Das hänge mit dem Umstand zusammen, dass das Jobcenter mit seinen 500 Mitarbeitern in der westfälischen Stadt mit den oft traumatisierten Zuzüglern aus teils archaischen Kulturkreisen de facto Sozialarbeit leisten müsse statt bloßer Jobberatung.

„Einen Großteil von dem, was Frau Merkel mit dem Satz ,Wir schaffen das!‘ gesagt hat, müssen wir im Jobcenter leisten“, lautet die Bilanz des Behördenchefs.

Das Jesidentum ist eine Religion, die vor allem innerhalb der kurdischen Volksstämme verbreitet ist und deren Vorkommen seit dem 12. Jahrhundert dokumentiert ist. Die jesidische Religion ist zwar monotheistisch, stellt aber eine synkretistische Glaubenslehre dar, die unterschiedliche Einflüsse in sich vereint. So sollen der Zoroastrismus und der Mithraskult zu den Ursprüngen des Jesidentums gehören, aber auch der Islam, insbesondere in seiner sufistischen Erscheinungsform, habe Ethnologen zufolge die Vorstellungen der Jesiden geprägt.

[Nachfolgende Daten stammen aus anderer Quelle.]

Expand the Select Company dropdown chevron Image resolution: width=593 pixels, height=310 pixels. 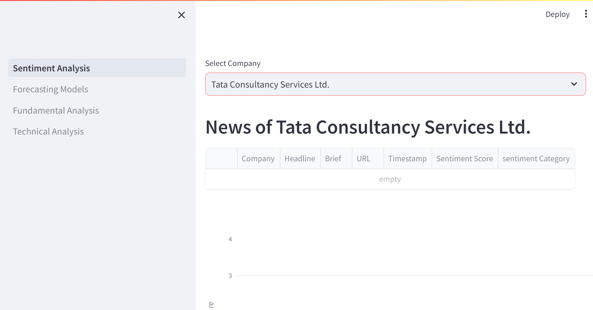click(574, 84)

Durch das Schicksal Nadia Murads bekannt geworden

Die religiöse Überlieferung fand über die Jahrhunderte hinweg mündlich statt sowie in Hymnen und Bräuchen. Einen niedergeschriebenen Glaubenskanon gibt es nicht. Das Jesidentum ist auch keine missionarische Religion. Ein Übertritt in die Gemeinschaft ist nicht vorgesehen – im Gegenzug gilt ein striktes Gebot der Endogamie. Eine Heirat ist demnach nur innerhalb der eigenen Gruppe vorgesehen, wobei man auch ein Kastensystem und Verwandtenehen kennt. Dazu kommt auch eines der Isogamie. Die Eheschließungen sollen demnach innerhalb der drei Kasten stattfinden, die es in der jesidischen Gemeinschaft gibt: die Scheichs, die Weisen und die Laien. Weltweit soll es Schätzungen zufolge zwischen 200 000 und 800 000 Jesiden geben, die meisten im Irak. In Deutschland leben mehr als 100 000 Angehörige der Gruppe.

Der versuchte Völkermord des IS an den Jesiden, der international unter anderem durch das Schicksal der letztjährigen Friedensnobelpreisträgerin Nadia Murad Beachtung fand, die von den radikal-islamischen Terroristen als Sex-Sklavin verschleppt worden war, hat die Gruppe noch enger zusammenrücken lassen – auch in Deutschland.

Wie Nadia Murad sei es vielen Familienmitgliedern nach Deutschland geflüchteter Jesiden ergangen. „Diese Menschen befinden sich in einer Situation, die es kaum ermöglicht, an sie heranzukommen“, erklärt Radloff.

Die Situation erschweren würde auch, dass das Innenministerium, das beispielsweise dafür zuständig wäre, unabhängig von der Berufssituation Sprachkurse für die Geflüchteten zu organisieren, keinen Kontakt mehr zu diesen habe. Geld für Maßnahmen dieser Art sei vorhanden, selbst veranlassen könne das Jobcenter entsprechende Schritte aber nicht.